Only myself. I don’t believe I have hordes of adoring fans out there who are waiting with baited breath each week, wondering, hoping, that this will be the day that Sarah Bourne releases another fascinating blog post. No, it is only myself who is let down. I am lazy, incompetent, have nothing to say…the list goes on.

After my Writers Group the other day, I had a conversation with one of the members. She was asking me (!) about using Social Media as a marketing tool.

“Do I need to blog? What about Facebook? And Twitter? Instagram?”

“Oh, yes,” I said, “All very important. You have to build your brand, get your name out there. It’s not just about selling your book, it’s about letting the reader, or potential reader, get to know you as a person so they want to read what you’ve written.” Thats the theory, anyway, so I’m told.

“Oh, I must get around to it then. I have a long list of topics I want to blog about.”

Lucky you, I thought. I have no idea what to write most of the time, and if I do, I don’t get round to it. I think no-one will want to read it, or it will be so boring I’ll fall asleep while I’m writing it.

The thing is, I love writing.

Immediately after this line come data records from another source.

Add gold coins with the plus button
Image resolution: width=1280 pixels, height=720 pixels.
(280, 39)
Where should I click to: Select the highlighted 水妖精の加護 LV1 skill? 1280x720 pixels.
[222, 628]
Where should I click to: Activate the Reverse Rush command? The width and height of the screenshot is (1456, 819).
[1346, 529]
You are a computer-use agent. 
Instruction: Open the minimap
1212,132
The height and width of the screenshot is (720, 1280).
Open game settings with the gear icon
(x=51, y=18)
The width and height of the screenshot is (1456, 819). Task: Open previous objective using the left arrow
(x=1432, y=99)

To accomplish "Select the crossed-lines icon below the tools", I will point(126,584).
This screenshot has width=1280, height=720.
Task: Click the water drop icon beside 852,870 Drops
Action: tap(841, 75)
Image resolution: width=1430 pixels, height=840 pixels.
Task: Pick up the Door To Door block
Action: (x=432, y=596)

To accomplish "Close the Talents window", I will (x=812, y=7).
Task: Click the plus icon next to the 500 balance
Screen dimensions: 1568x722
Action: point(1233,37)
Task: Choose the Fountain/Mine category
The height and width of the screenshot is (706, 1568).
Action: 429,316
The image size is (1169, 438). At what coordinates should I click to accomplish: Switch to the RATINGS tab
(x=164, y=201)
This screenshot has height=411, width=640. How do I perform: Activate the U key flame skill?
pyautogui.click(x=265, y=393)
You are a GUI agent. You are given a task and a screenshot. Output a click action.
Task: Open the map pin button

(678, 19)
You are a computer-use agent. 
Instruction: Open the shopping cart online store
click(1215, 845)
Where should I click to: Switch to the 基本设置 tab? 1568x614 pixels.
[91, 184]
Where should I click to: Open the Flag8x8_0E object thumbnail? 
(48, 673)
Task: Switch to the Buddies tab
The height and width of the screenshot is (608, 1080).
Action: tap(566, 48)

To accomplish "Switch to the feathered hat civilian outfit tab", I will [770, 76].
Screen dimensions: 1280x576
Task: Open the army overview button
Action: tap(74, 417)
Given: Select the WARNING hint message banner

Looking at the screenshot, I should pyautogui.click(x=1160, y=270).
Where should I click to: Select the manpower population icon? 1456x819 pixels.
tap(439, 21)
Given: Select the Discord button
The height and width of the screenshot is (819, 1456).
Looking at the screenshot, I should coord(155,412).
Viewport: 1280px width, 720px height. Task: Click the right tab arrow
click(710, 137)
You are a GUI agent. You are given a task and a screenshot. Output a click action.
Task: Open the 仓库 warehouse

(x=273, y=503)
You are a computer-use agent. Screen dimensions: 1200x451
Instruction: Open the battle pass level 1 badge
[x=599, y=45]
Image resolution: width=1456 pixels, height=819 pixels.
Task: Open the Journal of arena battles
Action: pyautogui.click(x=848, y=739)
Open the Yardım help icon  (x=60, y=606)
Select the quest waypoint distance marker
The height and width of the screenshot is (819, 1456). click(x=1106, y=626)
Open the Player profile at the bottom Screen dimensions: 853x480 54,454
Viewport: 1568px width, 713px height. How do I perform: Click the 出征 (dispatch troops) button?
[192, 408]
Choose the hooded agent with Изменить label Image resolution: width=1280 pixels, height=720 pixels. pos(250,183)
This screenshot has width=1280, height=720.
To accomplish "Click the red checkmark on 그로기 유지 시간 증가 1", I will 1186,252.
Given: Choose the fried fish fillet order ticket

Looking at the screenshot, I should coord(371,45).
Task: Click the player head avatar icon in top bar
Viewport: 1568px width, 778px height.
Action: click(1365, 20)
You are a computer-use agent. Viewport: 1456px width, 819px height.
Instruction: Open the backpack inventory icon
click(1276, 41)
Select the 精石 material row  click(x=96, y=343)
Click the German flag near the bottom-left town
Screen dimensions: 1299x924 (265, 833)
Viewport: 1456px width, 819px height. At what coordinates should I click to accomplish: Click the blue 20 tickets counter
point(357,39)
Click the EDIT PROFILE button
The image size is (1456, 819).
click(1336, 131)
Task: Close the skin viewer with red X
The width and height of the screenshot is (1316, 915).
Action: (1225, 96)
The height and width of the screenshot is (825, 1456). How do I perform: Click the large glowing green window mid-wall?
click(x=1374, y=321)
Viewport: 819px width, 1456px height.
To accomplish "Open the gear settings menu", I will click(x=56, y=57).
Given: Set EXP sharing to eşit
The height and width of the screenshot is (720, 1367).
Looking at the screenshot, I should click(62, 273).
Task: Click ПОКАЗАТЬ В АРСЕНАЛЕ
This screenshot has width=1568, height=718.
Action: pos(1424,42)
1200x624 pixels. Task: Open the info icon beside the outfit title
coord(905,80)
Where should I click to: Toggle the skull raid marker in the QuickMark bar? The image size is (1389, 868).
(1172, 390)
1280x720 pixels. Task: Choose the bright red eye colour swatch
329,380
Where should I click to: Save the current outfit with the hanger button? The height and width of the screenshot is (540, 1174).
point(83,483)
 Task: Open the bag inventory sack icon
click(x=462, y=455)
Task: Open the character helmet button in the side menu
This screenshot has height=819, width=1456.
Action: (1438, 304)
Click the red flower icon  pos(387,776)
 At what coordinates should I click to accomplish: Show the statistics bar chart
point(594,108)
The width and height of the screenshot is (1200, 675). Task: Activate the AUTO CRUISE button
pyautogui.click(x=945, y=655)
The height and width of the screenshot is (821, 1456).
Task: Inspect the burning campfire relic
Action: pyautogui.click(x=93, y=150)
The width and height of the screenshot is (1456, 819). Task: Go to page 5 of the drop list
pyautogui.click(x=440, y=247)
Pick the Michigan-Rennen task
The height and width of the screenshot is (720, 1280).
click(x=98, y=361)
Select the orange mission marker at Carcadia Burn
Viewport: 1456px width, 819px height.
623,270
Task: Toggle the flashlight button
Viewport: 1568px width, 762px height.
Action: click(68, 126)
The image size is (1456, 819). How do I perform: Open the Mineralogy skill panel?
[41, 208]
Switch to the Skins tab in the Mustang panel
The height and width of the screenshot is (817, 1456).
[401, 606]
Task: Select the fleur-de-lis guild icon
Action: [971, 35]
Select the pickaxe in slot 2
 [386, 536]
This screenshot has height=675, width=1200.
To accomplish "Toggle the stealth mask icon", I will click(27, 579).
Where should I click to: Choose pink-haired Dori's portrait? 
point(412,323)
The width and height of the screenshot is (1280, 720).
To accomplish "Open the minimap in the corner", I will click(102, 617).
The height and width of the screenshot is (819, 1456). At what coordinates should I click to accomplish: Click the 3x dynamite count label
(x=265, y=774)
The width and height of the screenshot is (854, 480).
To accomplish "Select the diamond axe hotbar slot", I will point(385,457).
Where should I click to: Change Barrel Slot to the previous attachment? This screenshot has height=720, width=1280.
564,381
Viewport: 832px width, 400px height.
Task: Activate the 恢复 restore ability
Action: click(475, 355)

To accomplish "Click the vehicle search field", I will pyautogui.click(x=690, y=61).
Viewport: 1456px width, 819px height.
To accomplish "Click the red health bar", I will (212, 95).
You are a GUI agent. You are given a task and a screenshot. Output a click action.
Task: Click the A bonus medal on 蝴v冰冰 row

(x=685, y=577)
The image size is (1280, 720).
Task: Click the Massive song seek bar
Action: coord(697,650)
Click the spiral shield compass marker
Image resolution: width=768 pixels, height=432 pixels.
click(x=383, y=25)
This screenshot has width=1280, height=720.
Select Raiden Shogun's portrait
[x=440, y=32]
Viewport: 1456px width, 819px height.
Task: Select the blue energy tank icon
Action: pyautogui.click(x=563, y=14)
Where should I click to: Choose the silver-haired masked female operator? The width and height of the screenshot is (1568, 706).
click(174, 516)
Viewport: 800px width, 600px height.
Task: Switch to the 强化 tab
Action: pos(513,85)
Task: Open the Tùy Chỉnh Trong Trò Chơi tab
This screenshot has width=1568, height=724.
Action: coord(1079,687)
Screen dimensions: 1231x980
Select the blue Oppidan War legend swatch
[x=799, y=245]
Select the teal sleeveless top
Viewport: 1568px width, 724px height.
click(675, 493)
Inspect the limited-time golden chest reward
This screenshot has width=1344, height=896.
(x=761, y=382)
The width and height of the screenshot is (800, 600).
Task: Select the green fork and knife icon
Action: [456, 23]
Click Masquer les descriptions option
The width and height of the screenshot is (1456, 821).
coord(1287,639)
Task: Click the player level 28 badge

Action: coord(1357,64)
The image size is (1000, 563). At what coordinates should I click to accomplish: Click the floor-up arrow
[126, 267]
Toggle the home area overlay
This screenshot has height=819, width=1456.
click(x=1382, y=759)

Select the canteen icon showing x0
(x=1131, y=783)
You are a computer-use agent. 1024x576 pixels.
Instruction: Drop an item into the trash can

On the days when I know I have uninterrupted writing time, I leap out of bed with a song in my heart and a spring in my step. (Okay, writers shouldn’t succumb to cliches, but that is honestly how I feel, and why reinvent the wheel?) My fingers itch to get to the keyboard, and sometimes, although not always, the words flow and all is right in the world.

The Writers Group decided this year to put out a little book for Christmas. We would all write a piece about a memorable meal we’d had, somewhere, some time. Everybody else wrote a memory, mostly about a terrible meal they’d endured in an exotic location. Now, I’ve been to my fair share of exotic locations, and eaten meals of varying quality with tropical seas lapping at my toes, or magnificent sunsets dazzling my eyes. But every time I tried to write about one of them, it was flat, didn’t zing off the page at all.

I am writing a novel based in and just after the Second World War at the moment. Aha! Rationing, I thought. And how women used to get together and support each other while their husbands, brothers, fathers were away. As soon as I freed myself from the confines of having to write a ‘true’ story (or a strongly embellished true story), the words came. And the added bonus is that it is now a scene in the novel.

So what do I take from this? For today, and I reserve the right to change my mind, it is this:

I write fiction. I do not naturally lean towards writing from my own life, although, of course, there is some of that in fiction. Heavily disguised. So distant from the source as to be unattributable and unrecognisable. I like to make things up. I’ve lived my life once, I don’t feel the need or the desire to rehash it. So, fiction it is.

Today is Thursday, my alert went off, and I have written a blog post. I also have an author Facebook page, a twitter account, Instagram. (One day, I’ll learn to link them all).

Have a good week or month or whatever, until we meet again. Oh, and just in case, Enjoy the Festive Season, however you celebrate it.